Yeni bin yıla Dior Homme'un başında girdi. Bu hem marka, hem Paris, hem de moda dünyası için bir devrimin ilk adımıydı. Hedi, kendine "çocuklar" diye hitap ettiği bir nevi entourage kurdu. Dior, araba kullanmayı bilmeyen genç tasarımcısına bir Jaguar ve Dior takım elbiseli bir şoför verdi. Atölye baştan aşağı yenilendi. İtalyan terzinin Fransız oğlu, 2001'deki büyük patlamasına titizlikle işgal stratejisini hazırlayan bir kumandanın disiplini, uzun yıllar susmuş bir sanatçının iştahıyla hazırlandı. Dior Homme için ilk Paris koleksiyonu herkes için yepyeni bir şeydi. Bıçak gibi keskin silüetler, kusurusuz terzilik, lüks kumaşlar ve Hedi'nin yaralı bir oğlan çocuğu gibi tasarımlarının görünmez yerlerine sakladığı imzası...
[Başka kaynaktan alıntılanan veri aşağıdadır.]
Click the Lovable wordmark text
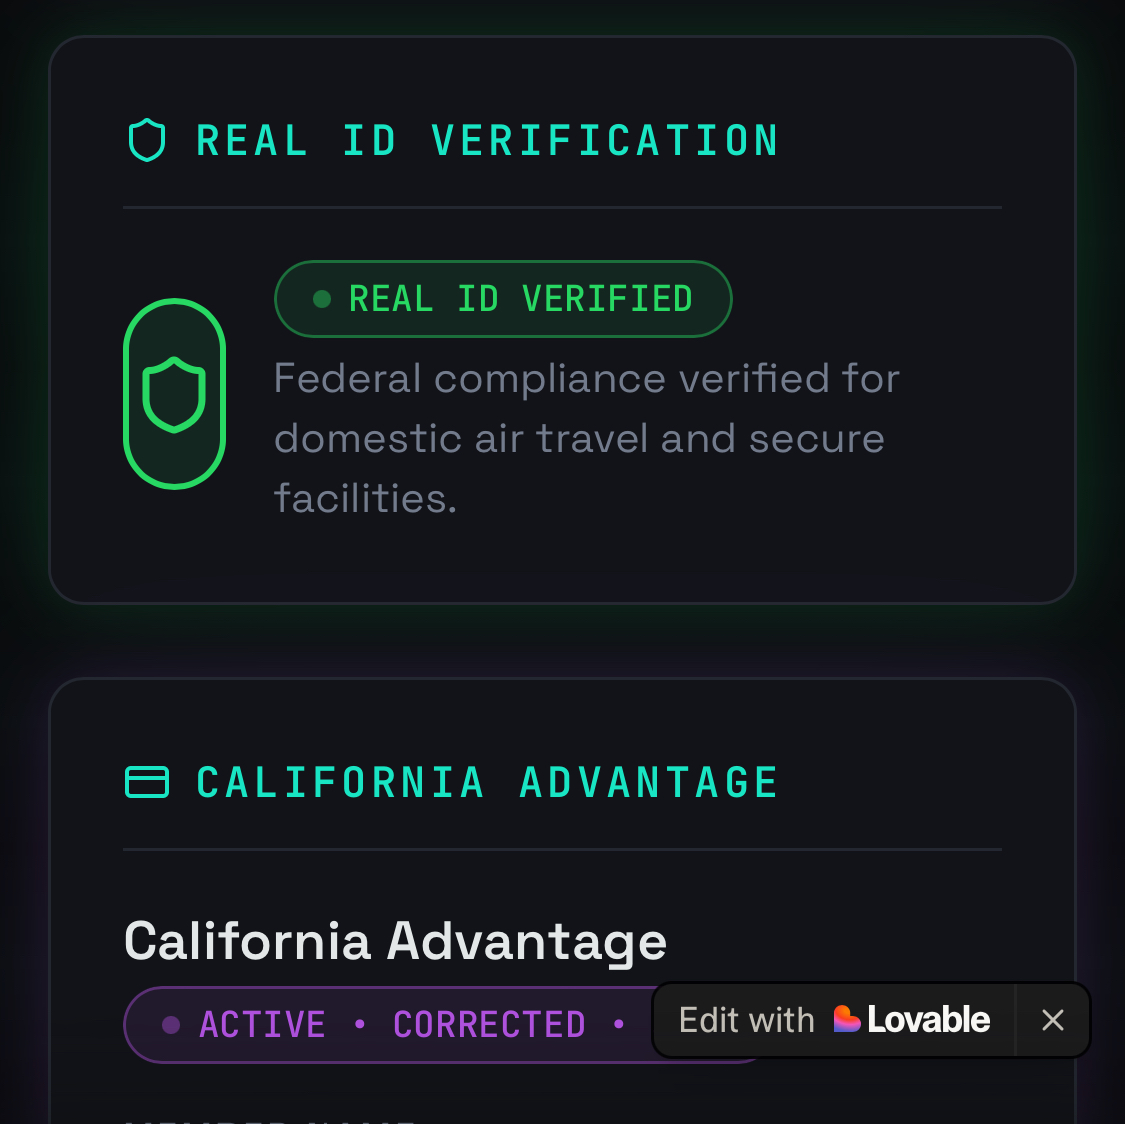 coord(928,1020)
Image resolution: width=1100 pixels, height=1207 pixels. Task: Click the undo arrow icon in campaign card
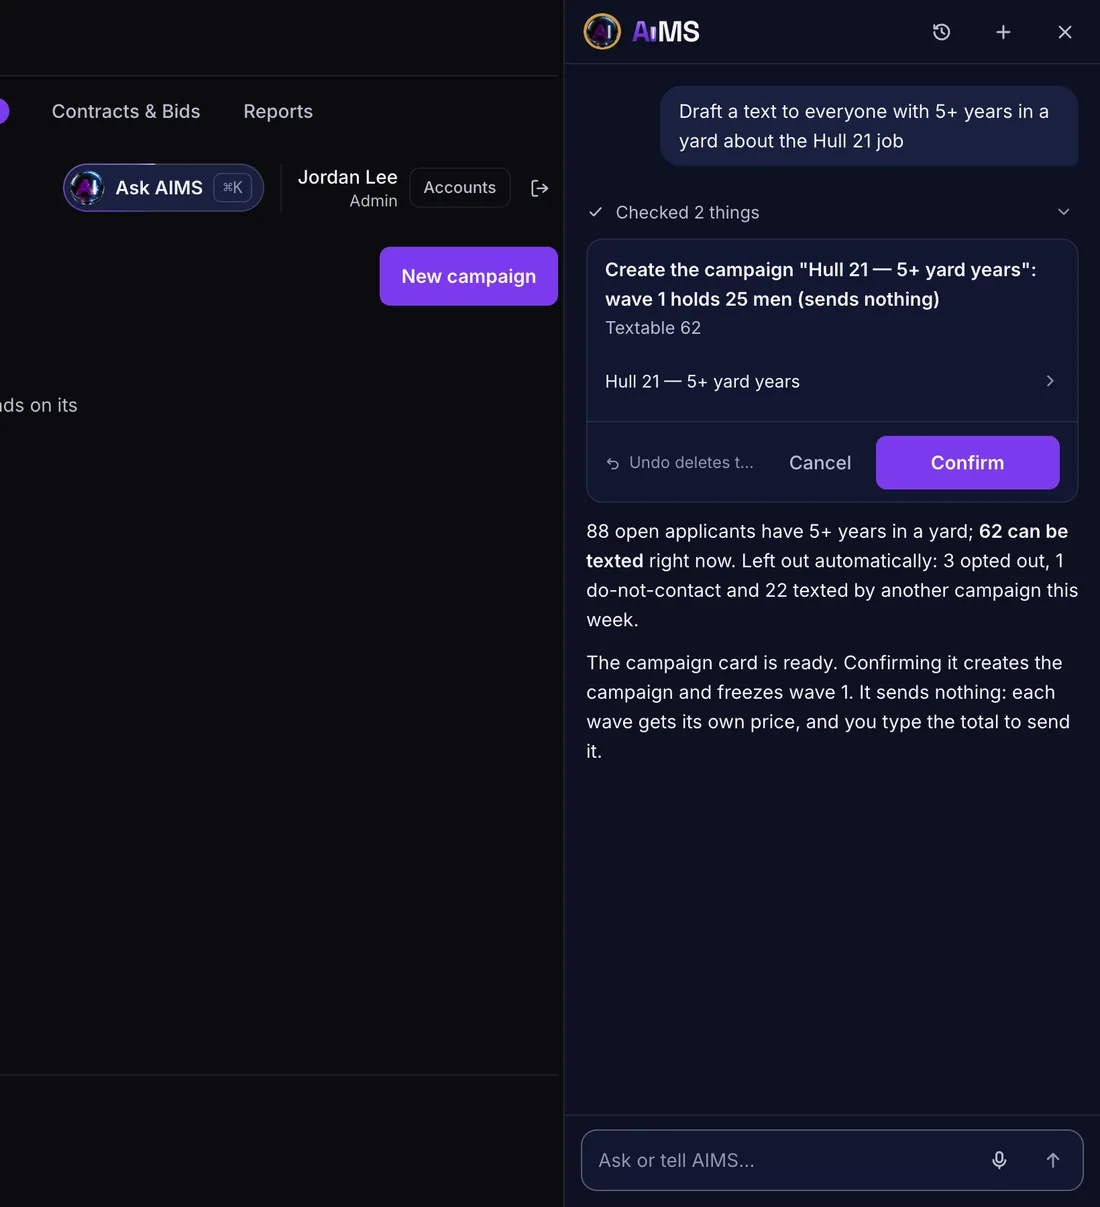613,463
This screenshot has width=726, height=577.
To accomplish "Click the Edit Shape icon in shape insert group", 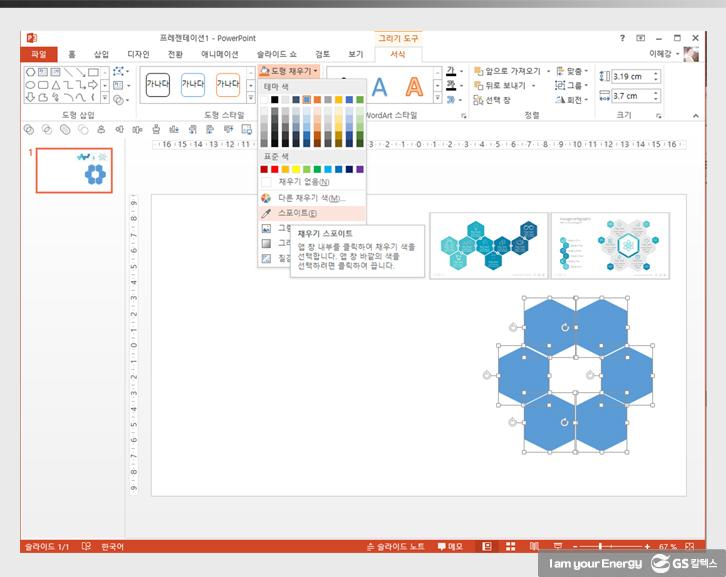I will click(x=120, y=72).
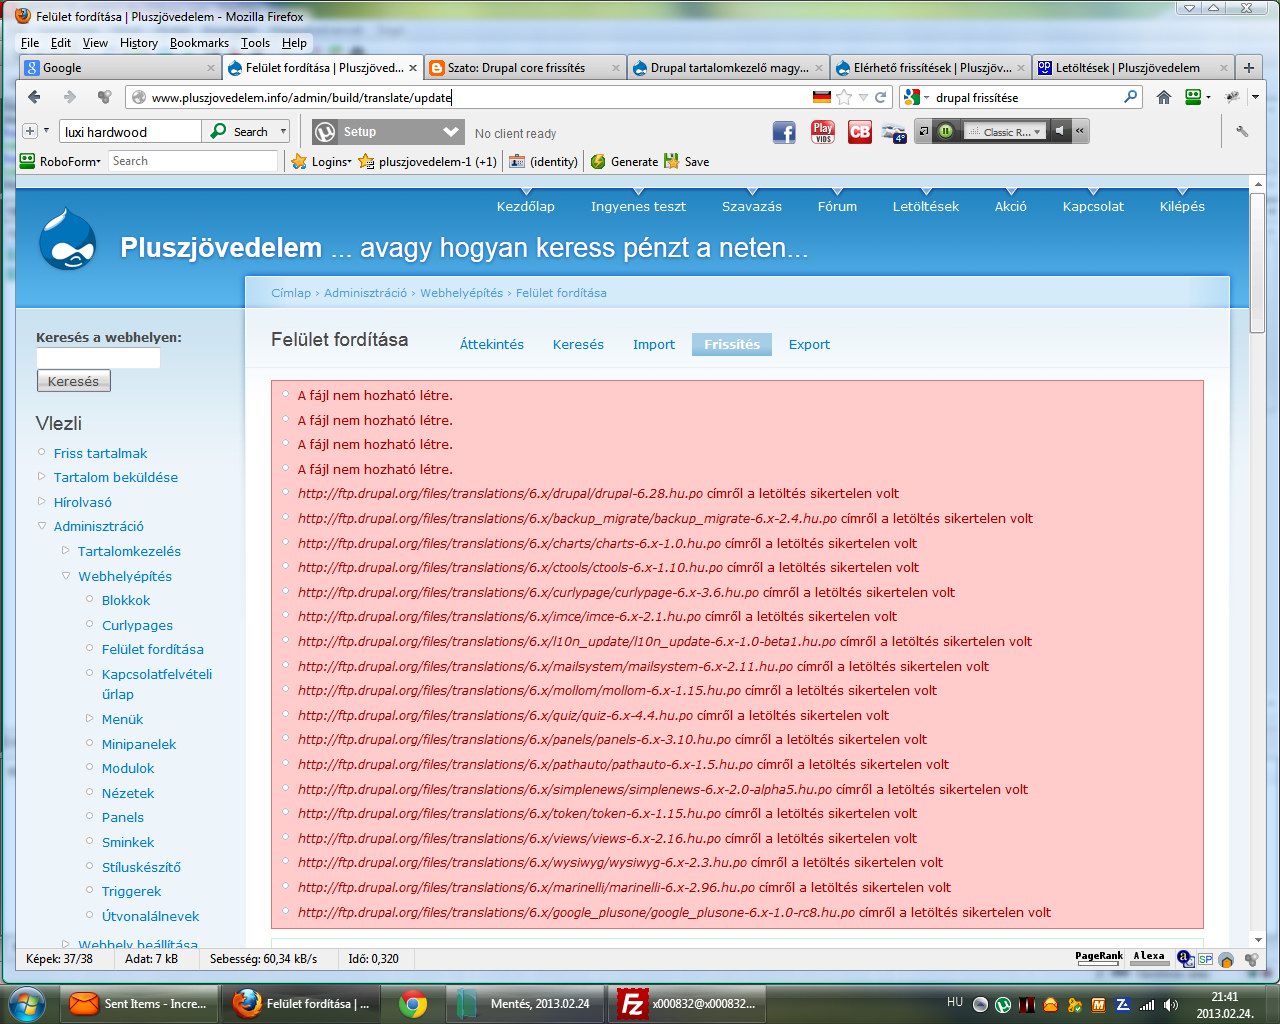The height and width of the screenshot is (1024, 1280).
Task: Mute the radio toolbar speaker
Action: pos(1060,131)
California güneşi ve eve dönüş
Bunu artık söylemeye bile gerek yok ama, Hedi, Dior'da geçirdiği yedi yılda erkek modasına bakışı değiştirdi. 2007'de de her şeyi bıraktı. Çok sevdiği, ona en çok ilham veren punk müzisyenleriyle, sokaktaki sıska kaykaycı oğlanlarla, indie gruplarla vakit geçirdi. Los Angeles'ta sörf yapmayı öğrendi. California punk sahnesinin, palmiyelerin, güneşin ve yanık tenli insanların arasından yine kendine özgü bir melankoli çıkardığı solo koleksiyonuyla bu yıl başında podyuma döndü. Şimdi, moda dünyasının son zamanlarda gördüğü en özgün, heyecan verici tasarımcı Paris'e, ilk koleksiyonunu yarattığı Yves Saint Laurent'e dönüyor. Bu sefer Bergé'nin yine haz etmediği Stefano Pilati'nin tahtına kreatif direktör olarak oturacak. Bergé'nin yerine gelen yeni CEO Paul Deneve'in sözleriyle "Bu moda evinin tarihinde yeni bir dönemin başlangıcı."